É que o amor é um
dos poucos eventos que mesmo não envolvendo drogas, álcool ou filmes
artísticos, consegue transformar o sentido de coisas básicas do tipo pare, siga
e atenção. ‘Não’ é dado como um sim porque dar sim assim meio de cara seria
desvalorizar-se a ponto de suscitar um não. ‘Talvez’ é tipo um “faça mais um
pouco que eu vou ficar ali na sombra tomando limonada e te vendo encher
carroças de feno o dia todo em quanto penso em nós dois e faço uma análise
extensa que contempla como ficaríamos de branco na foto de perfil do facebook
no próximo réveillon, se eu vou querer te emprestar todos os meus dvds e quem
vai deixar nossos possíveis filhos na escola e tudo isso porque eu não quero
ferir teu coração logo de cara e te ver enchendo carroças de feno é bacana,
você fica másculo assim todo suado debaixo desse sol tropical e a propósito a
resposta é não, não vai rolar, não daríamos certo juntos, a limonada acabou e
tenho que ir embora porque já está tarde.
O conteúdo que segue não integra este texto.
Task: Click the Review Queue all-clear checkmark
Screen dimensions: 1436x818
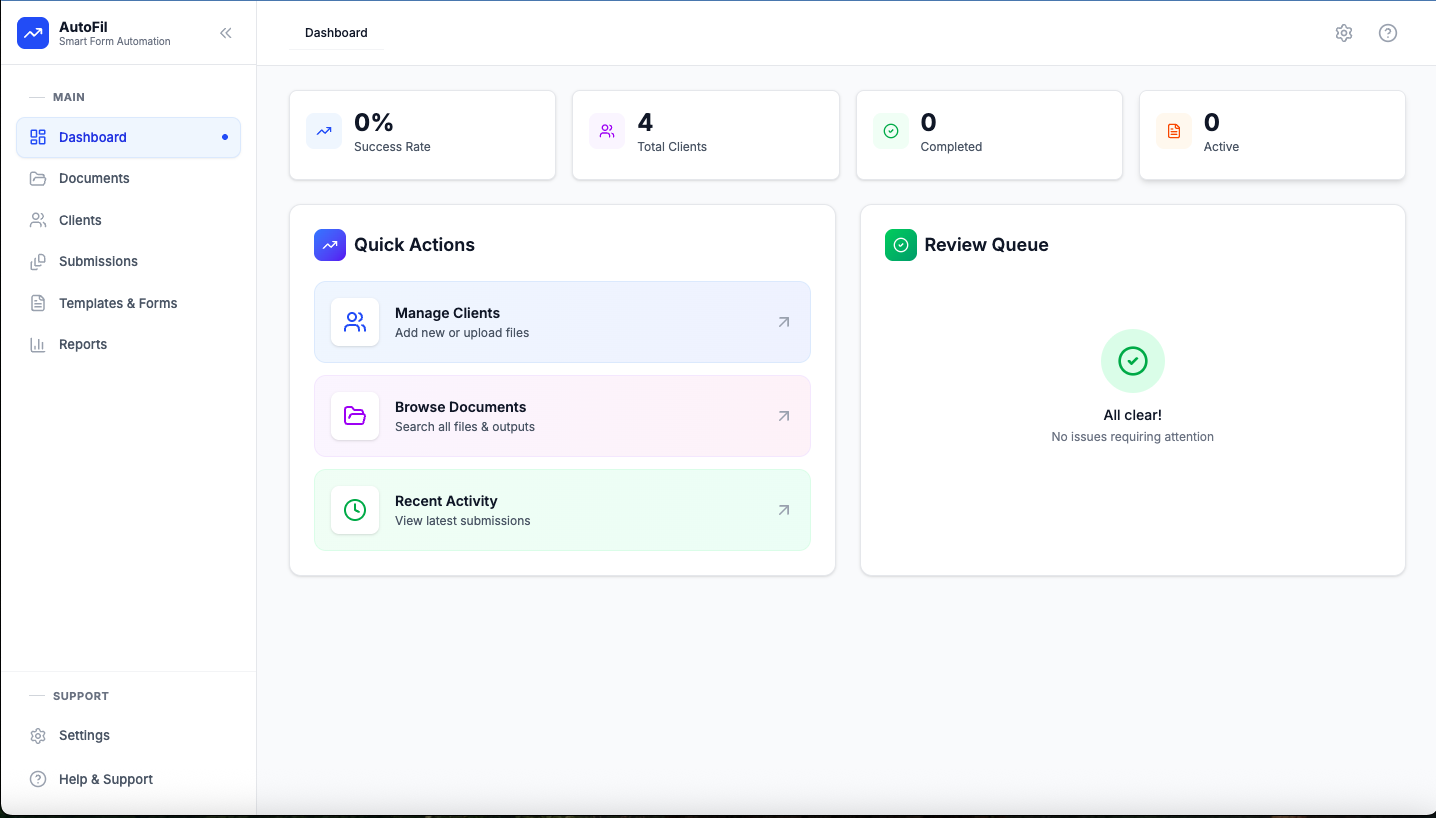Action: coord(1132,361)
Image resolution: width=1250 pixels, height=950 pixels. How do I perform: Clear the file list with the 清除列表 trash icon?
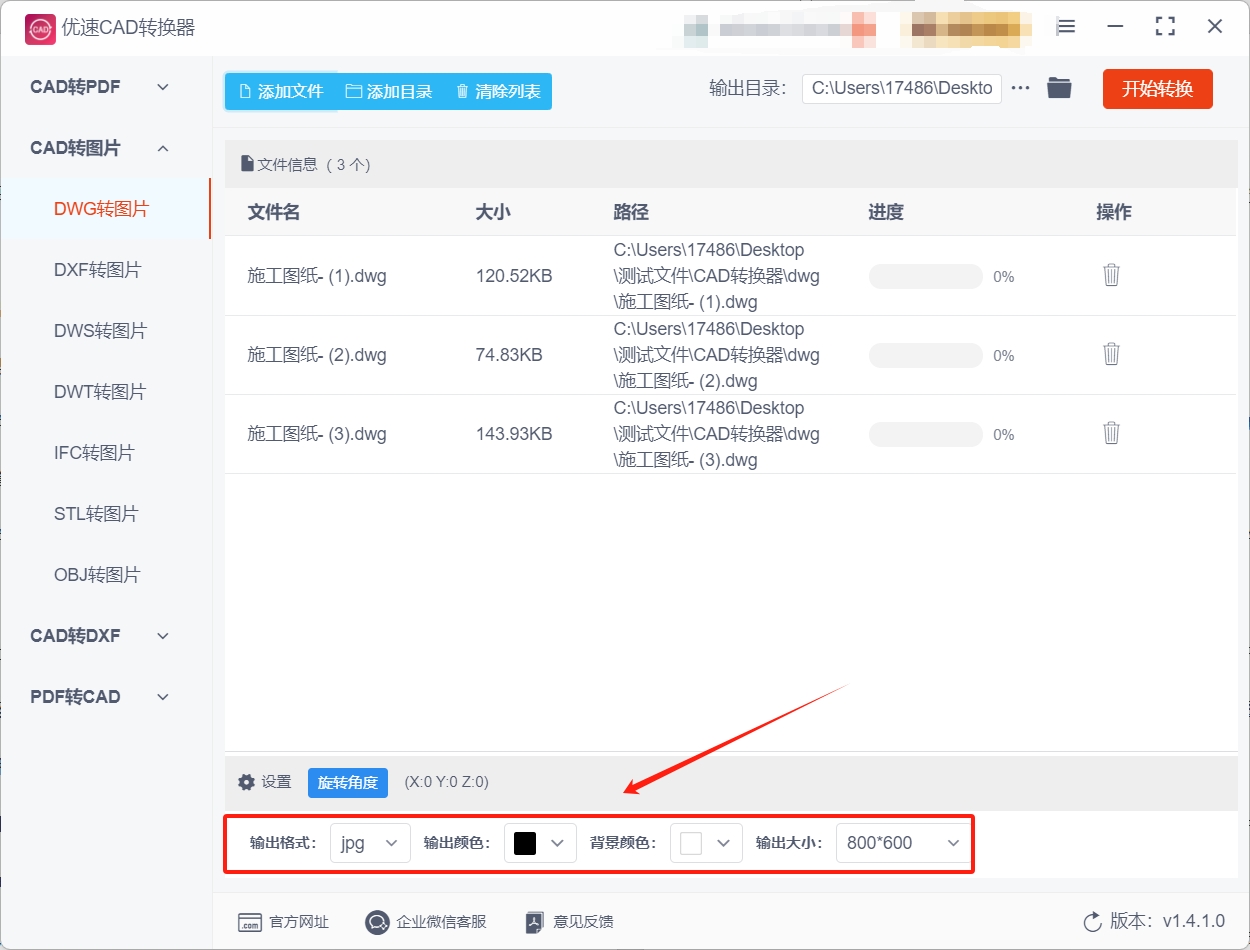(461, 91)
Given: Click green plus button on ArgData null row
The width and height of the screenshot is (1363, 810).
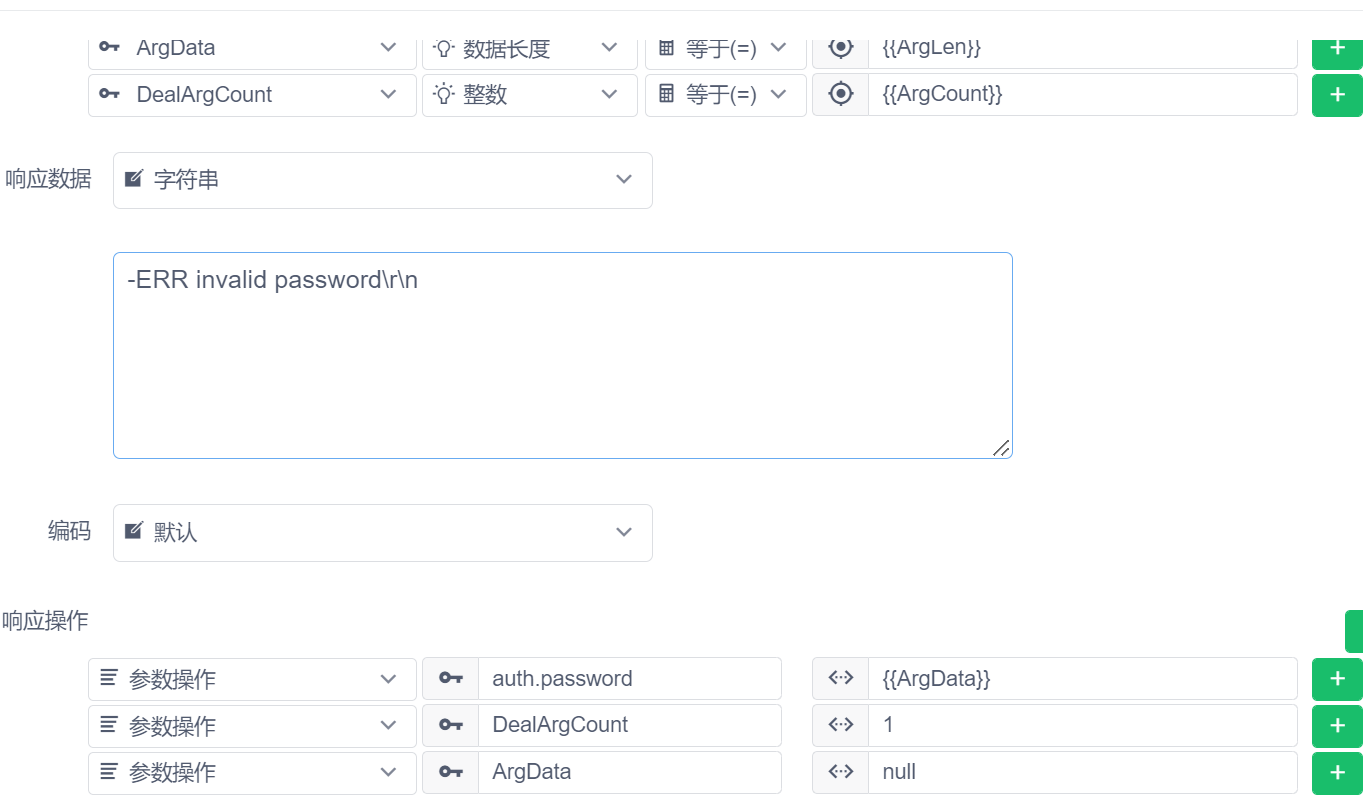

E até mesmo quando ‘sim’ na verdade é
um não porque um sim dado assim de cara é a coisa mais suspeita do mundo e vai
te deixar tão impressionado a ponto de desistir.
A impressão que fica
é a de que todos estão sempre jogando, talvez para tentar se valorizar, de
repente para tornar o processo mais eficiente, mas o que dá para notar de cara
é que tem algo errado. Primeiro porque é bacana tentar vender uma imagem
coerente ou bem intencionada de si mesmo, mas do momento em que começamos a nos
podar ao ponto de esconder certos gostos, suprimir certas tendências e hábitos,
aí se perde a naturalidade e está na cara que o navio naufragou. Porque veja bem,
a ideia de uma cara-metade deveria ser a de alguém ao seu lado que te complete,
que você se sinta a vontade para dividir todo o pedaço de vida que passar ao
lado dela, um relacionamento onde um não tenha medo de abrir a porta da
geladeira da casa do outro ou de mostrar o alienígena que seus pais estão
criando no porão.
Segundo, porque
ninguém tem bola de cristal e essa tendência de agir de forma controversa não
faz o menor sentido. O que se vê por aí é tanta gente querendo que você leia
entrelinhas e o tempo todo, mas nem todo mundo é bom com charadas. Eu
particularmente acabo com o bonequinho inteiro desenhado na forca, mesmo que a
palavra em questão seja o meu próprio nome. E imagino que existam várias
pessoas assim. Não dá para entender certas atitudes, as pessoas são um eterno mistério
e nunca saberemos ao certo o que se passa na mente delas, de modo que sempre
será desconhecido justamente o quanto elas estão tentando chamar a atenção, o
quanto estão jogando, o quanto estão se importando, se estão se importando. Temos
a natural impressão de que somos protagonistas do universo e soma-se a isso um
mundo onde a tal da atenção é algo tão banalizado que não necessitamos sequer
de forçar a memória para saber que alguém está fazendo aniversário. Está aí a
receita para passarmos batido por algo ou alguém que estejamos procurando há
muito tempo. Seja como for e lançando mão de tradutores do Google, caixinhas de
formiga, bolas de cristal, charadas e jogos de forca, a única certeza que tem é
que relacionamentos são complicados e que são complicados porque envolvem
pessoas. Imagino que um dia relações humanas irão virar uma disciplina obrigatória
em todos os cursos de todas as universidades, mas vai se tornar aquela matéria
chata que você odeia não por desinteresse, mas por sair do curso sem entender
nada sobre e que ainda vai reprovar no mínimo umas três vezes até encontrar um
professor que passe a turma inteira.